Why should I zero-pad a signal before taking the Fourier transform?
In an answer to a previous question, it was stated that one should
zero-pad the input signals (add zeros to the end so that at least half of the wave is "blank")
What's the reason for this?
It depends on what you're doing. This could have been a comment on my answer. I added some explanation to it.
@endolith: I initially thought to put it as a comment, but I think the question may be of general interest, and that it would be a pity if a good answer to it was buried in comments somewhere. If you disagree, I'll delete this question.
Well it's a very general question. You can zero pad to make something a power-of-2, you can zero pad to make circular transform behave like non-circular transform, you can do it to resample a signal, to change frequency resolution, etc. etc.
Zero padding allows one to use a longer FFT, which will produce a longer FFT result vector.
A longer FFT result has more frequency bins that are more closely spaced in frequency. But they will be essentially providing the same result as a high quality Sinc interpolation of a shorter non-zero-padded FFT of the original data.
This might result in a smoother looking spectrum when plotted without further interpolation.
Although this interpolation won't help with resolving or the resolution of and/or between adjacent or nearby frequencies, it might make it easier to visually resolve the peak of a single isolated frequency that does not have any significant adjacent signals or noise in the spectrum. Statistically, the higher density of FFT result bins will probably make it more likely that the peak magnitude bin is closer to the frequency of a random isolated input frequency sinusoid, and without further interpolation (parabolic, et.al.).

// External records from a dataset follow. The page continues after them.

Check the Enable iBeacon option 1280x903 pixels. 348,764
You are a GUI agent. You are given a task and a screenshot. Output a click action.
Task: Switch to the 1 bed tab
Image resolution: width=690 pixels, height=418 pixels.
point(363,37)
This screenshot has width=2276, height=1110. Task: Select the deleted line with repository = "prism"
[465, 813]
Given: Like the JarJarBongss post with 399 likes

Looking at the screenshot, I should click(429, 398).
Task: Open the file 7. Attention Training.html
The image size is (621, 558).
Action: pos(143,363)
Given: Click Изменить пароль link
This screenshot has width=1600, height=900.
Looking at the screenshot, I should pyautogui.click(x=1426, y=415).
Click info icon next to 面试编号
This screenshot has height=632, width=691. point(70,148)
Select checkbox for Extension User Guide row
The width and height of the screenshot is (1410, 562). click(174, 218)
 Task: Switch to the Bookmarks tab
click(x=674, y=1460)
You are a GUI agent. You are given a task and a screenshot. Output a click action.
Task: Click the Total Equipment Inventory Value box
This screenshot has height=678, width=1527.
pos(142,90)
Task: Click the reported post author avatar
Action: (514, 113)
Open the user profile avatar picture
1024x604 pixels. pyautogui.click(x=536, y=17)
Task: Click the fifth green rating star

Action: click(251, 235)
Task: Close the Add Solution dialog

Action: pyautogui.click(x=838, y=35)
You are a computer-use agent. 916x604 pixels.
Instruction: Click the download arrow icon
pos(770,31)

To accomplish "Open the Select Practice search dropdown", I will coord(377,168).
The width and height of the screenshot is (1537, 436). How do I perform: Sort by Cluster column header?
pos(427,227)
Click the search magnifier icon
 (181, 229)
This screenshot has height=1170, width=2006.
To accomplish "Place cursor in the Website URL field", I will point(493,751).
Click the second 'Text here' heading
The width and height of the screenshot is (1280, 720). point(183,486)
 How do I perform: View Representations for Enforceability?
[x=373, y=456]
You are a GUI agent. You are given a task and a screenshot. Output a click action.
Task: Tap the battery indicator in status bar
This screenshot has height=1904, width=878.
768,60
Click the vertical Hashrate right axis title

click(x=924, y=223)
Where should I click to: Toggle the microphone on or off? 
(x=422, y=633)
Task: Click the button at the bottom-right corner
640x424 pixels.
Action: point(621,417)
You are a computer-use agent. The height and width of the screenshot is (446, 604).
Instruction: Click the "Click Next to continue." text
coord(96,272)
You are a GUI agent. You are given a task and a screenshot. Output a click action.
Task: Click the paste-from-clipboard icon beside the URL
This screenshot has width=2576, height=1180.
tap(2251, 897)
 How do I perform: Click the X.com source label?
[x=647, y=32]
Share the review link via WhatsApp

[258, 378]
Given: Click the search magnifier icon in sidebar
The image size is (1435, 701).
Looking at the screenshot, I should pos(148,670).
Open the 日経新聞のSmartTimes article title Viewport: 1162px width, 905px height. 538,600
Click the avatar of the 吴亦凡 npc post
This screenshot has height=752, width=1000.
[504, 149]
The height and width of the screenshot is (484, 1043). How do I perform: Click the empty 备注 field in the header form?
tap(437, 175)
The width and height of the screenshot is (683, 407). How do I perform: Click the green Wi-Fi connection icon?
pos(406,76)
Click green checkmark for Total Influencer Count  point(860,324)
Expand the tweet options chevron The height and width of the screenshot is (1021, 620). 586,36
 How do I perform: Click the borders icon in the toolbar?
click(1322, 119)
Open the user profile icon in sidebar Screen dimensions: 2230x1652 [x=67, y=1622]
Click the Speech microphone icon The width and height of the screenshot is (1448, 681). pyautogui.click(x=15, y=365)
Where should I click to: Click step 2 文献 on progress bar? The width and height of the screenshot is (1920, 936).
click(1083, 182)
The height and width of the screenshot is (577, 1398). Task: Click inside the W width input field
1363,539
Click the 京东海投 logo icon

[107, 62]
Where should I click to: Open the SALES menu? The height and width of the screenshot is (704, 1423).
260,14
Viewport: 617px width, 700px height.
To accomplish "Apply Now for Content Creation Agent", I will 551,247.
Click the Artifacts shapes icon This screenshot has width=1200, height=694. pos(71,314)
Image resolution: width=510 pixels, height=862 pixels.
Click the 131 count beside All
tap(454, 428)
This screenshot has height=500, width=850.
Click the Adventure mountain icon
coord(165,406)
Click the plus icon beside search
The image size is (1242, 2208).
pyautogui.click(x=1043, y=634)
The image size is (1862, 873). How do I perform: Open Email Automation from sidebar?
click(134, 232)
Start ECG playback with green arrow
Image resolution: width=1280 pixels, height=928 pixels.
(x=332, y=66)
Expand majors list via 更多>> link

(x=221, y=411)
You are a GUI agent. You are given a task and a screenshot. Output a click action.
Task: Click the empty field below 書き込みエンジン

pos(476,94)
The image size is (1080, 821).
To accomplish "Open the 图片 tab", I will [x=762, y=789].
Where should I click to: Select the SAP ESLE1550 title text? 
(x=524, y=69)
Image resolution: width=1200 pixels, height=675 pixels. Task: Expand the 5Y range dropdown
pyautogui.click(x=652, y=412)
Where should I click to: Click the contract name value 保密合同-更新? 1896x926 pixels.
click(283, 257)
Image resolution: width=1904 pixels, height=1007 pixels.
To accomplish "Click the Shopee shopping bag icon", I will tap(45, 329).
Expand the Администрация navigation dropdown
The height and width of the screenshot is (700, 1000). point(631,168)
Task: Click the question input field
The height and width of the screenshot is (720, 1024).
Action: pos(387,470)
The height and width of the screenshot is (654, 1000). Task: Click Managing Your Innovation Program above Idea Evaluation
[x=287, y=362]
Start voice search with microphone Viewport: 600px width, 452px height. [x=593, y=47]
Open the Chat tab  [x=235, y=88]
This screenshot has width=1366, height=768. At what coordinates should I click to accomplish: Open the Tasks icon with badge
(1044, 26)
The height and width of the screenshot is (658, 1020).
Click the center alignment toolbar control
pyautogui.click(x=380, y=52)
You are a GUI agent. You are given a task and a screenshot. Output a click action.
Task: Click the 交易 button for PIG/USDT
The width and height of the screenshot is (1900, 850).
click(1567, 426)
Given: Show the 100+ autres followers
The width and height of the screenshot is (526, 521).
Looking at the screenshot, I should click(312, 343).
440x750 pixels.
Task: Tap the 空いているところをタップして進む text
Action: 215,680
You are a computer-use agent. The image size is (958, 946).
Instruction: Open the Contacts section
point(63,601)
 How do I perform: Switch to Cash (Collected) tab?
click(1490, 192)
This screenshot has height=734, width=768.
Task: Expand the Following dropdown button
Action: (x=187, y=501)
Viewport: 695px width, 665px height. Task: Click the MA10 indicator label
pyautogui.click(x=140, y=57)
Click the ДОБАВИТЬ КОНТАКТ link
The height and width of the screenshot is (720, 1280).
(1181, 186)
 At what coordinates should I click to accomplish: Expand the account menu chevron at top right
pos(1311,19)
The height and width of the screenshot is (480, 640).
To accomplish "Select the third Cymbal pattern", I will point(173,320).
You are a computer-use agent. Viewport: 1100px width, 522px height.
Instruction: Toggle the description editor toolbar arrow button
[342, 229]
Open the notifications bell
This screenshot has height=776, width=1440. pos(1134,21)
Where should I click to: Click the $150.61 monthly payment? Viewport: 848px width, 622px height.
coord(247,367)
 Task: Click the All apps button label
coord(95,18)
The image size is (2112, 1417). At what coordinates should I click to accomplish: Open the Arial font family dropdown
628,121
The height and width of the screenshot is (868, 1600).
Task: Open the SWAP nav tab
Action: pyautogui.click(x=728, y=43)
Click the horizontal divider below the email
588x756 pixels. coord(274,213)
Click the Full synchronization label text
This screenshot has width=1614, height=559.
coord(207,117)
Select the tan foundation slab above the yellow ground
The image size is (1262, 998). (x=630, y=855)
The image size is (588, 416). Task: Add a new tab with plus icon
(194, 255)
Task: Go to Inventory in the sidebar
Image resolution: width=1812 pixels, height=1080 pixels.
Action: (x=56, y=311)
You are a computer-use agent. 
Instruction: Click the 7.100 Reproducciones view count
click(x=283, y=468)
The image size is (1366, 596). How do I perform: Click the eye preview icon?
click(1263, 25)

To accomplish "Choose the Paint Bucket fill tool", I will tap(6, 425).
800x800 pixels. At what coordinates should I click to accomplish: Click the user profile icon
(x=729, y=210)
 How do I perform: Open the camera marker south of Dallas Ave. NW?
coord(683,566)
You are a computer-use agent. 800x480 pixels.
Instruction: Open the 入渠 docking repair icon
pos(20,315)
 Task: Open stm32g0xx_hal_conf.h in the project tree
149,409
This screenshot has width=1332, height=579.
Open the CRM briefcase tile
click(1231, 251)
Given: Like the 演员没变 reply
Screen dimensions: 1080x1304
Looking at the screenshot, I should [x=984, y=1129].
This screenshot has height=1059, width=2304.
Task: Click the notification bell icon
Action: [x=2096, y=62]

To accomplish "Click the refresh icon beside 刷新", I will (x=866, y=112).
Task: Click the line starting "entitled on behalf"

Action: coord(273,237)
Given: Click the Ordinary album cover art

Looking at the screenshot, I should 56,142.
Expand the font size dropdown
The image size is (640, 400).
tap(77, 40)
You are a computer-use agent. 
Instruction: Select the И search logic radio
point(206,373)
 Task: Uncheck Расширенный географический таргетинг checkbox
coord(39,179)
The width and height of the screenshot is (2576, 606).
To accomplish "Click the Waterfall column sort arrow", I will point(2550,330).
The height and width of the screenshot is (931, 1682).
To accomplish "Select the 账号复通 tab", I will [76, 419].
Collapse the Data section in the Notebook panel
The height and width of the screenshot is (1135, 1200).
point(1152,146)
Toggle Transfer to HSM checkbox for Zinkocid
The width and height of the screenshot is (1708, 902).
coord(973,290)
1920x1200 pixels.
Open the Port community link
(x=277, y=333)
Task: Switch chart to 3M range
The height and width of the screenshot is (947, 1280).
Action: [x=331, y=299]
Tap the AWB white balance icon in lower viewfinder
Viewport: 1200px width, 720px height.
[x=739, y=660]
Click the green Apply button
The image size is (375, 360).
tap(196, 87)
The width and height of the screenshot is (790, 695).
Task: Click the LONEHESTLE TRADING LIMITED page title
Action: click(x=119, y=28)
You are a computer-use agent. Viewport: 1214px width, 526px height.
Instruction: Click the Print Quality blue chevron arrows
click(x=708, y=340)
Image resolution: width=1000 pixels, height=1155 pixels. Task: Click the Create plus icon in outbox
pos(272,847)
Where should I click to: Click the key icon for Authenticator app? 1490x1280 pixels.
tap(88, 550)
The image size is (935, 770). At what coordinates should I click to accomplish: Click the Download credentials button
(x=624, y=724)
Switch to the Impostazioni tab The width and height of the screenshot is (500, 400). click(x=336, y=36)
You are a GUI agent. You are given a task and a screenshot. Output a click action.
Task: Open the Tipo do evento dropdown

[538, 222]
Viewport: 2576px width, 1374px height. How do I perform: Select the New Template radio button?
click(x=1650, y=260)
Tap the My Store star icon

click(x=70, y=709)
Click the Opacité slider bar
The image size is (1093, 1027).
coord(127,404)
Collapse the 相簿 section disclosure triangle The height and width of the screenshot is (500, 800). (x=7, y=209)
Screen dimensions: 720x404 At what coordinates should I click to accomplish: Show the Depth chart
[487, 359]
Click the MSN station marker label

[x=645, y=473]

But, essentially, zero padding before a DFT/FFT is a computationally efficient method of interpolating a large number of points.
Zero-padding for cross-correlation, auto-correlation, or convolution filtering is used to not mix convolution results (due to circular convolution). The full result of a linear convolution is longer than either of the two input vectors. If you don't provide a place to put the end of this longer convolution result, FFT fast convolution will just mix it in with and cruft up your desired result. Zero-padding provides a bunch zeros into which to mix the longer result. And it's far far easier to un-mix something that has only been mixed/summed with a vector of zeros.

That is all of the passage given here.